閖上中学の慰霊碑に献花する近藤(手前)ら楽天新人選手
Photo By スポニチ

 【君島圭介のスポーツと人間】スポーツ記者という職業柄、出張で全国を回ることが多い。滞在先で立ち寄る書店には地域色が出るから面白い。仙台市内の店先は羽生結弦の関連本が書棚を占拠する。

 平昌五輪に合わせて並んだわけではない。いつのぞいても増える一方だ。仙台出身の「プリンス」が地元の誇りとして、心底から愛されている証しだ。

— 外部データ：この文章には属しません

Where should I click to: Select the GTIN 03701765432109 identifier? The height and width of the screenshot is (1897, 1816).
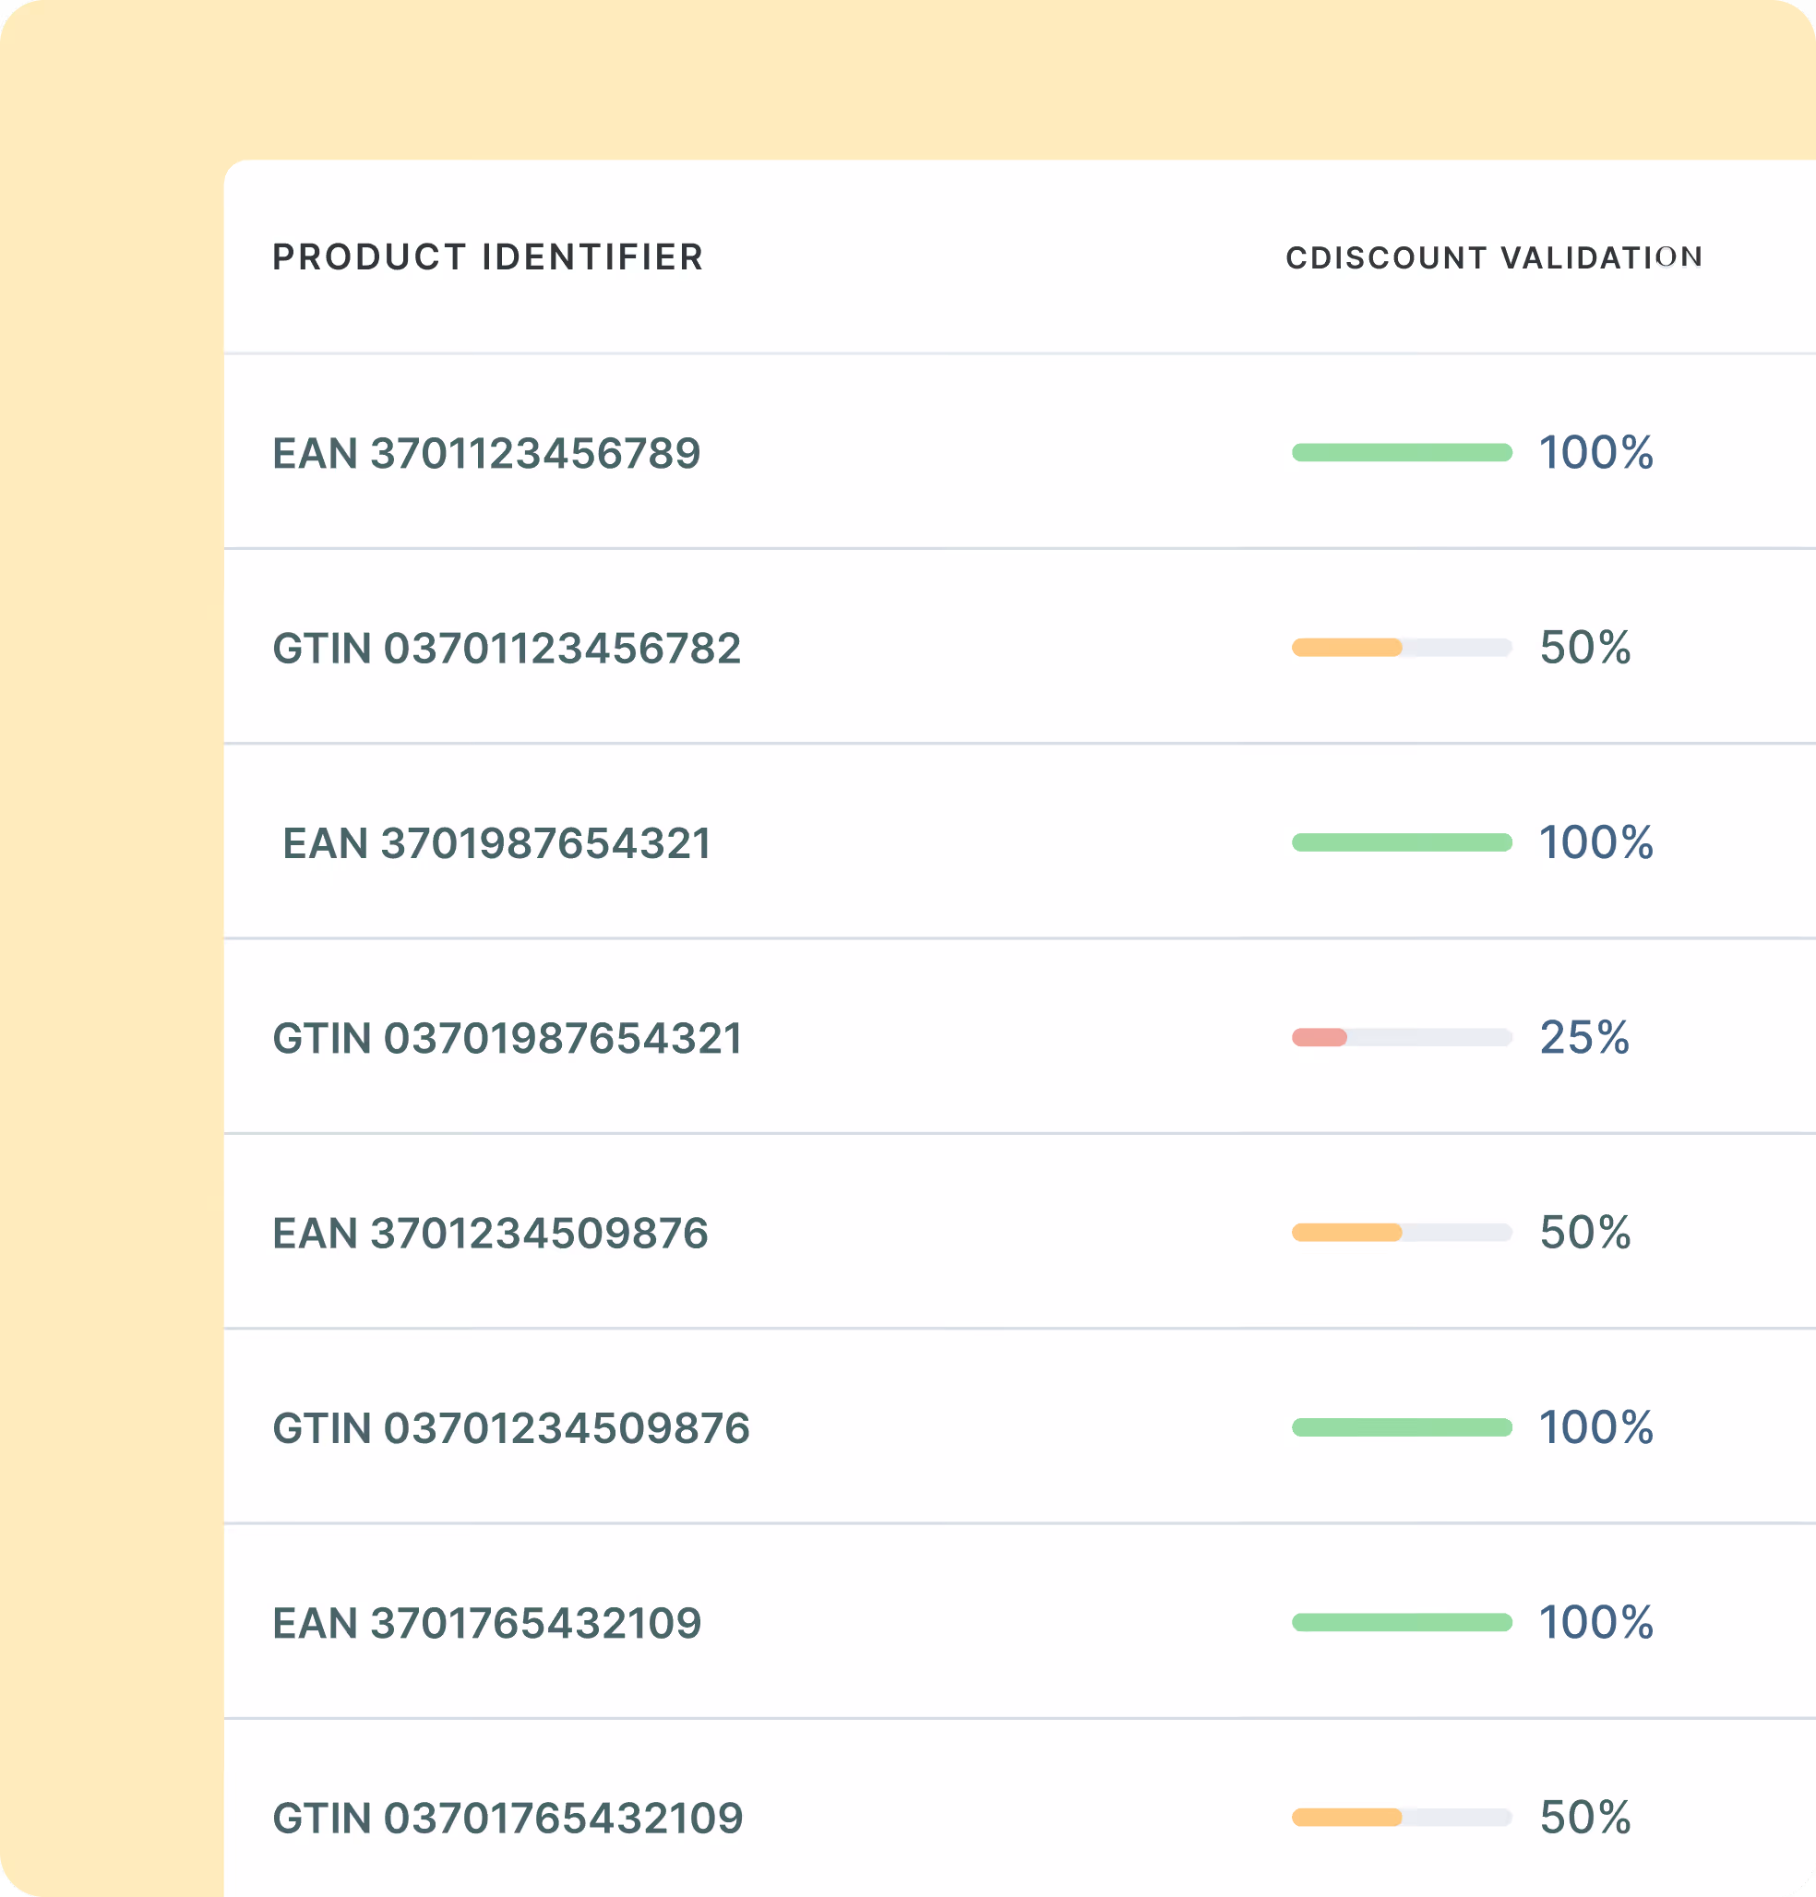tap(507, 1818)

 広島の店先はカープ関連本で真っ赤だ。大阪は何やら異様に黄色が目立つ。仙台で羽生に負けじと存在感を示すのは楽天のクリムゾンレッドだ。星野仙一監督が率いて東日本大震災の被災地に明るい光をもたらした13年シーズンを境に、楽天は本当に東北から愛されるチームになった。

 今年1月15日に育成を含めた新入団10選手が、震災で甚大な被害を受けた名取市の閖上(ゆりあげ)地区を訪れた。本拠の楽天生命パーク宮城からは車で40分もかからない。この地域ではあの日、700人以上が亡くなり、3930棟が津波で流出した。

 楽天の選手たちをエスコートしたのは当時、地元の中学校で教諭をしていた男性だった。その学校で教え子14人を亡くしたという。彼が語ったのは、その日が卒業式であったことへの痛恨。昼過ぎに下校となり、生徒たちはそれぞれの場所で14時46分を迎えた。

 「校舎は被害が少なかった。通常授業であれば助けられた命だった」

 その教諭が選手たちに手渡したのはある生徒の作文だった。生徒はその日が誕生日だった。「誕生ケーキを買ってきたよ」が、母と妹からの最後の連絡となった。

 ドラフト1位で入団した近藤弘樹投手(岡山商大)は「作文の子は僕と同学年なんです」と絶句した。震災後を記録した映像も上映された。当初は避難所でも元気に走り回っていた子供たちも、時間が経過するに連れて情緒が不安定になっていったという。

 映像の最後には被災地を訪れた楽天の選手たちと子供たちが楽しそうに遊ぶ姿が紹介された。その教諭から「皆さんの活躍は本当に被災者の励みになるんです」と教えられた。

 6位入団の西巻賢二内野手(仙台育英)は福島出身。「今まで楽天の選手に勇気をもらっていた。これからは自分が与えたい。野球を通して笑顔になって欲しい」。東京電力の原発事故が起きた福島では、天気予報の最後に今もその日の放射線量を伝える。震災を経験した子供たちがプロ野球のグラウンドに立つほど時間は経過したが、目に見えない傷ほど大きい。自然に解決してくるほど時間は万能ではない。

 東北高在学中に仙台で被災した羽生は、甚大な被害を前にスケートを続けていいのか迷った。そんな時、同高の野球部員が避難所でボランティア活動しながらセンバツ出場する姿を見て自らの使命に気づき、再び氷上に戻ったという。

 東北高がセンバツ初戦を迎えた日のスポニチ本紙1面には「がんぱっぺ!東北」の見出しが躍った。あれから7年。3月11日がまた近づいてきた。(専門委員)

 ◆君島 圭介(きみしま・けいすけ)1968年6月29日、福島県生まれ。東京五輪男子マラソン銅メダリストの円谷幸吉は高校の大先輩。学生時代からスポーツ紙で原稿運びのアルバイトを始め、スポーツ報道との関わりは四半世紀を超える。現在はプロ野球遊軍記者。サッカー、ボクシング、マリンスポーツなど広い取材経験が宝。